How much bad publicity can one company reasonably withstand. In addition to all the money its taken from the US taxpayer, AIG has been in hot water for everything from executive pay to improper trading to corporate junkets.
And now it’s being painted as a villain in the feelgood story of US Airways 1549, the plane that was heroically landed by Captain Sully on the Hudson on a frigid day early this year?
How does AIG fit in? Well, they’re US Airways insurer, and as such, it falls on them to pay claims for lost personal belongings and certain medical treatment.
But, as NYT explains, this insurance kicks in when the airline committed some kind of negligence. And, really, negligence is just about the last word that anyone’s used to describe flight 1549.
AIG (AIG) has paid out some claims, but (like any insurance company) it’s looking for any reason to adjudicate a decision in its favour, like when the person making the claim lost a bunch of fancy clothes, or a lady, Ms. Sosa, who is worried that she’ll have post-traumatic stress disorder, because it one point during the crash landing she thought she was leaving her husband and baby daughter to drown.

## LISTED ENTRIES
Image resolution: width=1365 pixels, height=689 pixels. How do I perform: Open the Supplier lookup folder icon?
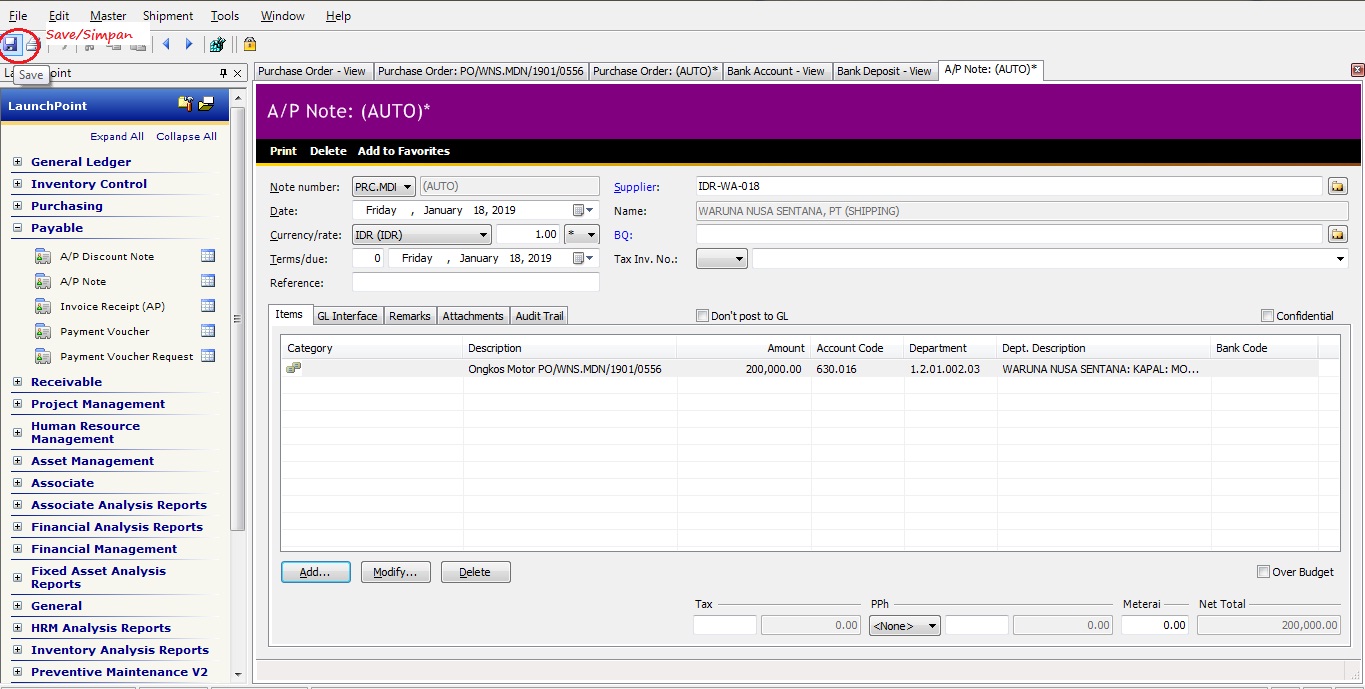[x=1337, y=187]
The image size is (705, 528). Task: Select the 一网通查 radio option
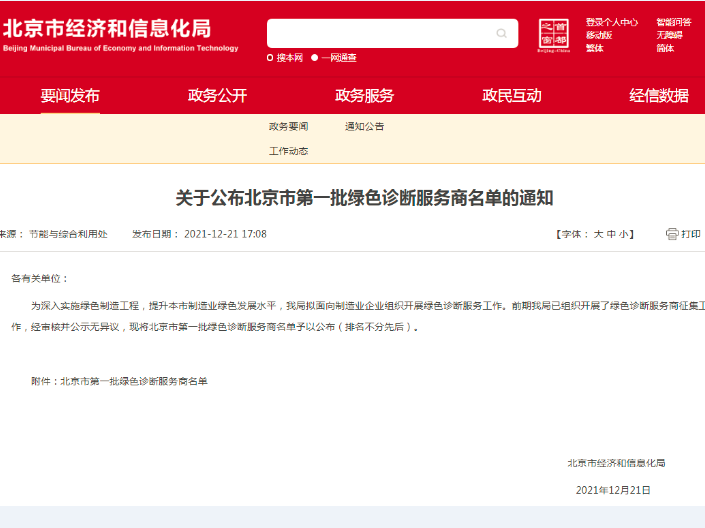coord(315,58)
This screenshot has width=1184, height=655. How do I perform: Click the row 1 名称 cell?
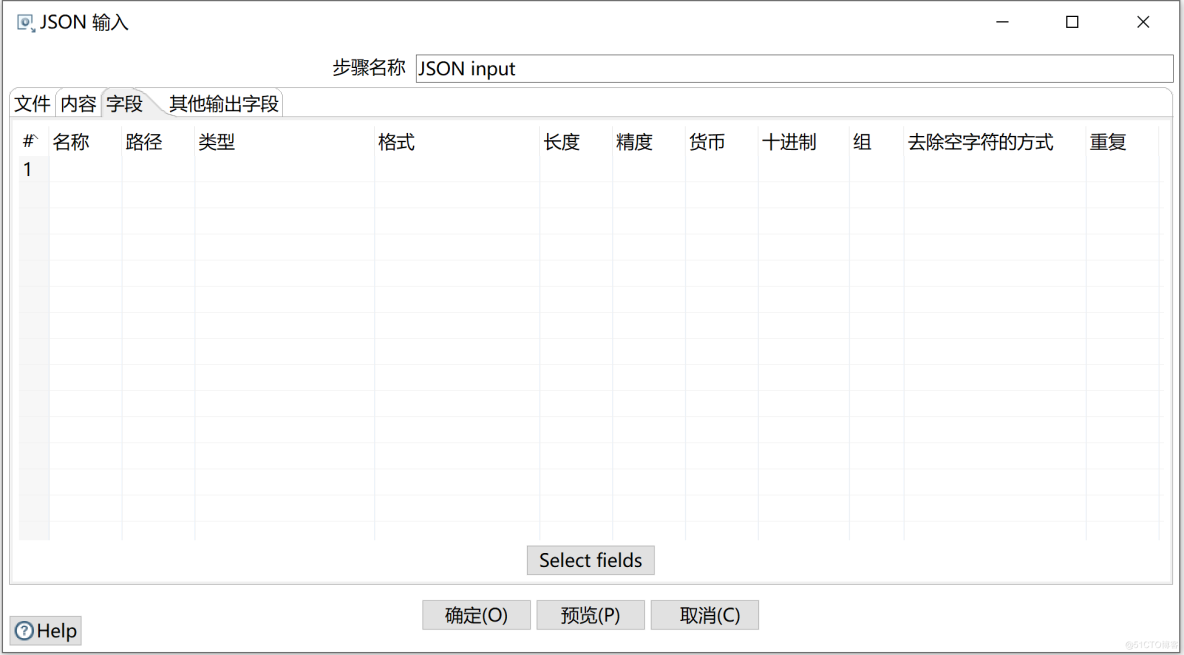85,170
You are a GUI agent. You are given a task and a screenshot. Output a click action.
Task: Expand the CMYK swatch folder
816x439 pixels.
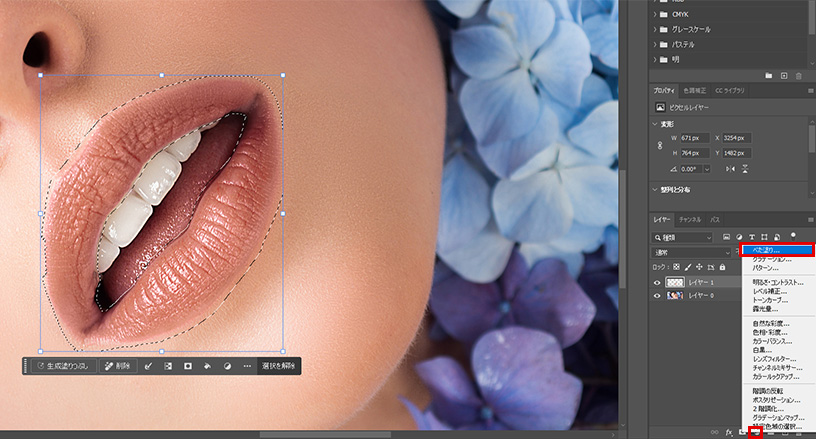pos(655,15)
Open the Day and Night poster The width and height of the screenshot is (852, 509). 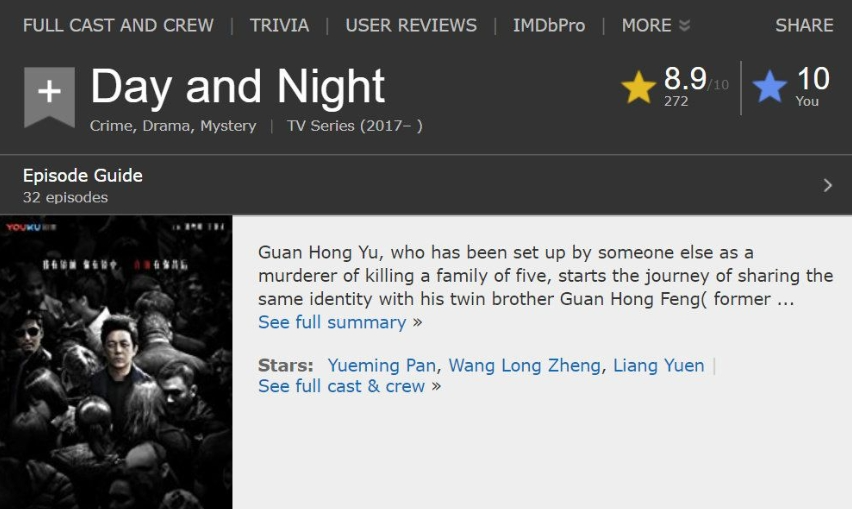pos(116,362)
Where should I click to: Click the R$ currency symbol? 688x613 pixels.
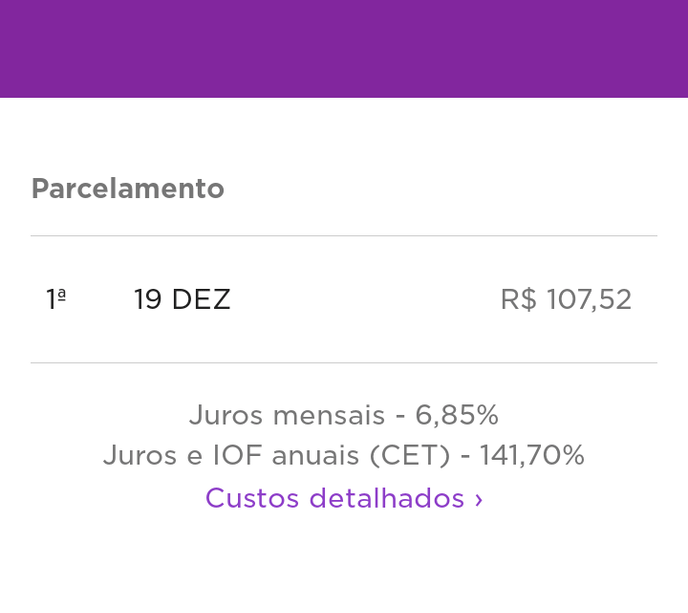coord(518,299)
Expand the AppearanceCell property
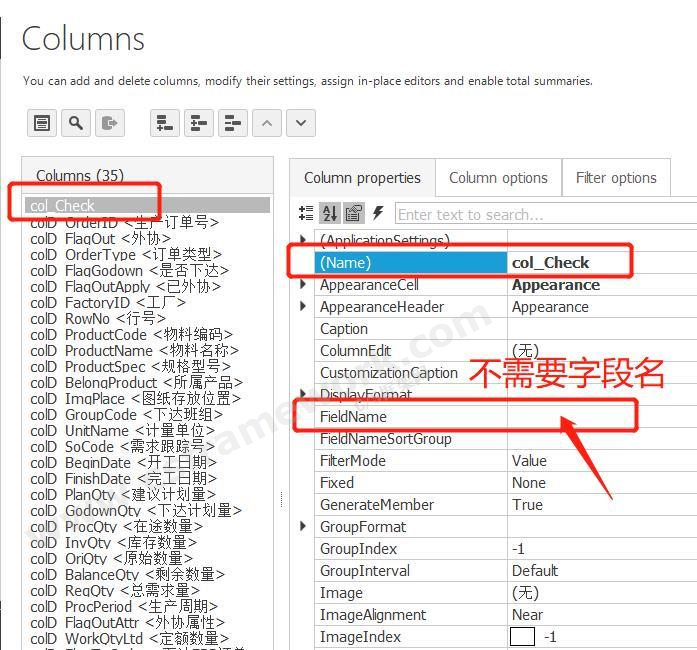 (304, 285)
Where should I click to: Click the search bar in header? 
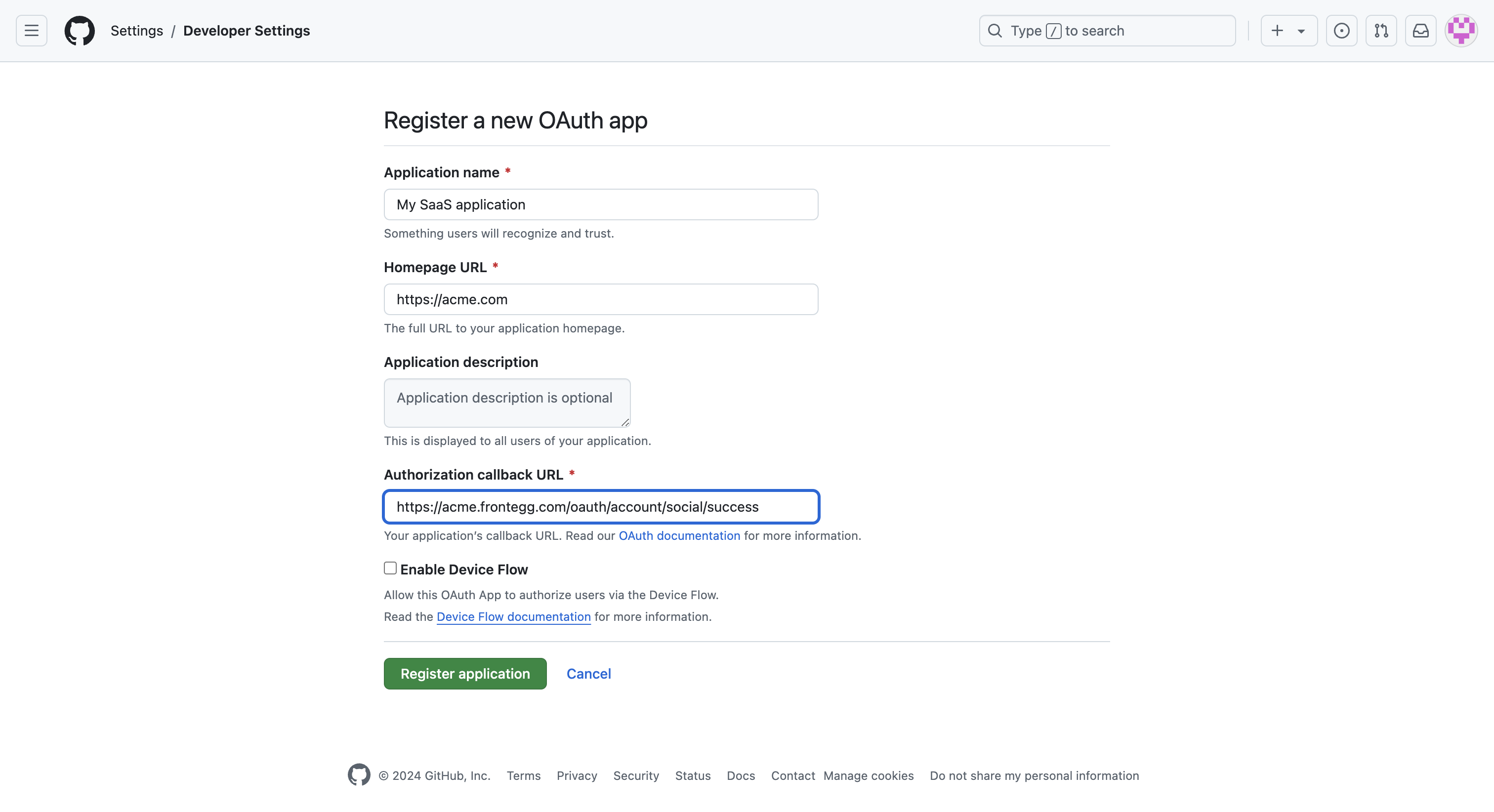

## REQUIRED WORK
Pick up the article above on AIG and the US Airways Flight 1549 insurance claims after its last sentence and write how it continues.

## EXPECTED OUTPUT
So AIG is getting all kinds of hell for this, especially since they’re on the dole:
A.I.G. has told Ms. Sosa and other passengers that it would pay for therapy, but only for three sessions.
“It’s like telling me, ‘We aren’t responsible for this. This is your trauma. You deal with it,’ ” Ms. Sosa said.
In one exasperated conversation with an A.I.G. claims official, she invoked the taxpayer bailout, saying she doubted Congress and the Obama administration would approve of the stonewalling. The official “told me their division didn’t get a cent from the bailout,” she said.
Alright, so how soon before hearings begin?